*** Selected passage ***

Deadline: To be determined
- Code freeze on June 30st, 2020 (based initially on discussions in Trento hackathon, postponed in IRC meeting on 4th March 2020, postponed again...)
- 2.5.0 release on August 15th, 2020
Features/fixes to include
must have
Task description | Assigned to | Status | Ticket |
MSI installers | mattock | Final integration tests not done | #1122 |
async client-connect support | plaisthos + ordex | pending, needs more review + work | - |
update auth-user-pass docs | mattock | not started, discussion here | |
polish auth-token / auth-gen-token corner cases (not sending token after explicit-exit-notify from server, etc.) | cron2, plaisthos | pending | - |
Postponed items (former "nice to have" items for 2.5)
Task description | Assigned to | Status | Ticket |
support for multiple-protocol sockets (UDP/TCP) | ordex | wip | |
Support for multiple sockets (multi-port/multi-IP) | ordex | pending review | #556 |
Dynamic routes ('route in ccd-file'), depends on netlink support | ??? | ??? | |
transport plugin (primary use case: obfuscation) | ordex | wip | |
tftp/wpad patch | jjk | patch on list, needs review and merge | |
support TLS record splitting (like ovpn3) | syzzer | (started, but no patches available yet) | #554 |
test server that does --auth-user-pass and/or challenge stuff | cron2 (snair) | not started | |
Update OpenVPN PRF (move away from SHA1/MD5) | syzzer | not started | |
maybe: add PRF plugin interface | ??? | ??? | |
maybe: add key exchange plugin interface (allows easily doing .e.g post quantum kex) | ??? | ??? | |
maybe: add data channel separation (or, move to ovpn3, which already has this?) | ??? | ??? | |
maybe: fix radius-plugin - plugin is useful but not maintained very well | ??? | ??? | |
improve control channel performance | syzzer | ??? |
work needed
- trac tickets (2.4.x, 2.5.x, unclassified)

*** End of Selected passage ***

◆ Required actions
- a) According to the release plan, on what date is the 2.5.0 release scheduled?
- b) Please list every task description in the "must have" table of the release plan.

*** Information given ***

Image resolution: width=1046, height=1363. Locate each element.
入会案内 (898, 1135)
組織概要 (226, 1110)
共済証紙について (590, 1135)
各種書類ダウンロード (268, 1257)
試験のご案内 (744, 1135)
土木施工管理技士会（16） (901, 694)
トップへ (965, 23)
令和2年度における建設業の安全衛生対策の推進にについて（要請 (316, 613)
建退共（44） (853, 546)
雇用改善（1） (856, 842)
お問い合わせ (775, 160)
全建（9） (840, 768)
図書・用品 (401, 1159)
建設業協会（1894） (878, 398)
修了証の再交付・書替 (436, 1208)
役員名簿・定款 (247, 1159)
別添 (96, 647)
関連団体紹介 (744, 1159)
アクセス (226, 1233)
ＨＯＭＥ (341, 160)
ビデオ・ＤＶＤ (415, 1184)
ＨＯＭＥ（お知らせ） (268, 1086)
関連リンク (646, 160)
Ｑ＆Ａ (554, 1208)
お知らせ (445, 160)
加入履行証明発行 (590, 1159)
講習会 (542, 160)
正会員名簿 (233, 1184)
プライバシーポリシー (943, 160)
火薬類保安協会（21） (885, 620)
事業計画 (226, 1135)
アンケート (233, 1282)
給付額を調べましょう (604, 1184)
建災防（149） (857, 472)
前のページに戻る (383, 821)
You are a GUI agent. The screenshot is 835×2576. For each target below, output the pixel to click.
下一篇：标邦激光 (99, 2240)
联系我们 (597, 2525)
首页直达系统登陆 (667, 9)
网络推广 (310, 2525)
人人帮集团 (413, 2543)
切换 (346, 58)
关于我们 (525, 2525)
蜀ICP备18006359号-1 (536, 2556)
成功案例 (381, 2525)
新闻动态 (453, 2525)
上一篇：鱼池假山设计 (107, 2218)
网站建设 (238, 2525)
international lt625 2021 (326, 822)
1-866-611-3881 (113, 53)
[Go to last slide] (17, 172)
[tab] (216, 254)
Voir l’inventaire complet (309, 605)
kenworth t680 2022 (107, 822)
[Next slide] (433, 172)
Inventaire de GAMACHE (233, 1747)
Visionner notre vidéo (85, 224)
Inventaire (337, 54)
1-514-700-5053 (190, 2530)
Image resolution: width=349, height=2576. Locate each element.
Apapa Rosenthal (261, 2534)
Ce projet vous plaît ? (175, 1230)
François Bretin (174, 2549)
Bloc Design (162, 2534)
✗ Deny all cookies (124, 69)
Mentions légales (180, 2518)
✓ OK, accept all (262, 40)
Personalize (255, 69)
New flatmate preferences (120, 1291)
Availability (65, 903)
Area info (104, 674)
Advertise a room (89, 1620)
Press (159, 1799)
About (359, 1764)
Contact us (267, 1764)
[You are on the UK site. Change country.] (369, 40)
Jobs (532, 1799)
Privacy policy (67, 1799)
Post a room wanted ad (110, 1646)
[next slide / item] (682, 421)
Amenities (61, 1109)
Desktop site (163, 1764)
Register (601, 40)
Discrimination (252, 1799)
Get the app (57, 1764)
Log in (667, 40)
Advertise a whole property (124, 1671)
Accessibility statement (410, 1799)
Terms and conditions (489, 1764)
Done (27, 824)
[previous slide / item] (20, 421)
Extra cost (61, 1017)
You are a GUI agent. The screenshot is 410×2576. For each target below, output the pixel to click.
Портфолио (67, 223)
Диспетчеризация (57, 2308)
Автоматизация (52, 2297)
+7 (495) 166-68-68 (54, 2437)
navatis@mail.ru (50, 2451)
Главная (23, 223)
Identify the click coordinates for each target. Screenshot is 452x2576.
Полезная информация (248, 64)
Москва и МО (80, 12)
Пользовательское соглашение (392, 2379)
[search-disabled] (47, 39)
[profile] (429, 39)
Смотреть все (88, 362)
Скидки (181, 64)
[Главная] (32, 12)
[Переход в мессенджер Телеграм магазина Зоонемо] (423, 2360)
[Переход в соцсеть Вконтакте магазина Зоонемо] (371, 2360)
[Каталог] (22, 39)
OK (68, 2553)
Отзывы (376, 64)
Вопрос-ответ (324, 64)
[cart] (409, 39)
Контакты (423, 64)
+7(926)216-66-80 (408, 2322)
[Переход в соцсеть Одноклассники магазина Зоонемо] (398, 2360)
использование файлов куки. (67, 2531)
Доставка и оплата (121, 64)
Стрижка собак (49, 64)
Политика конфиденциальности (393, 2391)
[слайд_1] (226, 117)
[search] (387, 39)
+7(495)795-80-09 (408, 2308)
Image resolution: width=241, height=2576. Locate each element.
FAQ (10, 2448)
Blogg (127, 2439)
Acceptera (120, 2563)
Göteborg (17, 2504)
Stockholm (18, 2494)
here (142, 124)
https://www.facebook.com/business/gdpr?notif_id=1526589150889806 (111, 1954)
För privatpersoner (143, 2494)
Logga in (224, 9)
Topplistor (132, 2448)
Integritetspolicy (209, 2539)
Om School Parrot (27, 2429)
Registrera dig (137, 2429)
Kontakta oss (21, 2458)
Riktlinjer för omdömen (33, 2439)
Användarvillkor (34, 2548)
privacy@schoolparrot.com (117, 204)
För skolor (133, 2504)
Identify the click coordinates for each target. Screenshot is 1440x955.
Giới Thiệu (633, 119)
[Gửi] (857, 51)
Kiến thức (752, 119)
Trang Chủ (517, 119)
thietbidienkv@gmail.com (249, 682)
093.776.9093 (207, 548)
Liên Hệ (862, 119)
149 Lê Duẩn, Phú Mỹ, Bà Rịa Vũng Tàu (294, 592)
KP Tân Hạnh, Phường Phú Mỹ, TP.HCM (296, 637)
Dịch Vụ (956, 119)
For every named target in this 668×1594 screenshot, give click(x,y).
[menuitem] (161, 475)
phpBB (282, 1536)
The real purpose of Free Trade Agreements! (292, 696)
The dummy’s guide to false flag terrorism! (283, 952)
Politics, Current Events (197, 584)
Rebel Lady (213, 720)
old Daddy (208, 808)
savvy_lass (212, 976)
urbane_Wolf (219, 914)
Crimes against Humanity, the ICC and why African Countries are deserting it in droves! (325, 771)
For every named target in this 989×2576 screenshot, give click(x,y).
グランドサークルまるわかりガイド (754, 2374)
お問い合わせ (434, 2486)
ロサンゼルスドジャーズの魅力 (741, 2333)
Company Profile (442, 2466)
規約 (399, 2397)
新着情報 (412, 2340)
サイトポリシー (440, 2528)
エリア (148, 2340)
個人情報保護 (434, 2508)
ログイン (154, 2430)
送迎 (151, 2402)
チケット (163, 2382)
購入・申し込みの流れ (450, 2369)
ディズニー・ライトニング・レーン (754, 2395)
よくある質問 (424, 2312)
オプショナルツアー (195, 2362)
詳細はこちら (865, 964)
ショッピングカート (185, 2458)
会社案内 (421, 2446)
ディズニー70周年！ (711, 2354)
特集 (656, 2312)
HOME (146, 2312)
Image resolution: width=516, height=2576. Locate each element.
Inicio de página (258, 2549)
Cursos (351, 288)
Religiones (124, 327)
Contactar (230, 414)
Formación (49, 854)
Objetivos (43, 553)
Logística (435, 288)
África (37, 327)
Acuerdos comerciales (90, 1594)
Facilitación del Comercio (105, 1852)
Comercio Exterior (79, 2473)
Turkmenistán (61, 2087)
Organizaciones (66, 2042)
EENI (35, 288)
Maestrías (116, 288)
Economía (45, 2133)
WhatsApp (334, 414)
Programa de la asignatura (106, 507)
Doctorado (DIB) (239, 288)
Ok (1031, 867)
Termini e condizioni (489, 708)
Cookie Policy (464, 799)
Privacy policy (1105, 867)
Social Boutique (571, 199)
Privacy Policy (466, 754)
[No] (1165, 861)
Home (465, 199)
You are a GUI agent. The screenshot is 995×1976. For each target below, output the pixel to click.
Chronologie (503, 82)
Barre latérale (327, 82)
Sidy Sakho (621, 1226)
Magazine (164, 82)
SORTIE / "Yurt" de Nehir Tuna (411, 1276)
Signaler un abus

*** End of Information given ***

◆ Answer section
- a) August 15th, 2020.

- b)
- MSI installers
- async client-connect support
- update auth-user-pass docs
- polish auth-token / auth-gen-token corner cases (not sending token after explicit-exit-notify from server, etc.)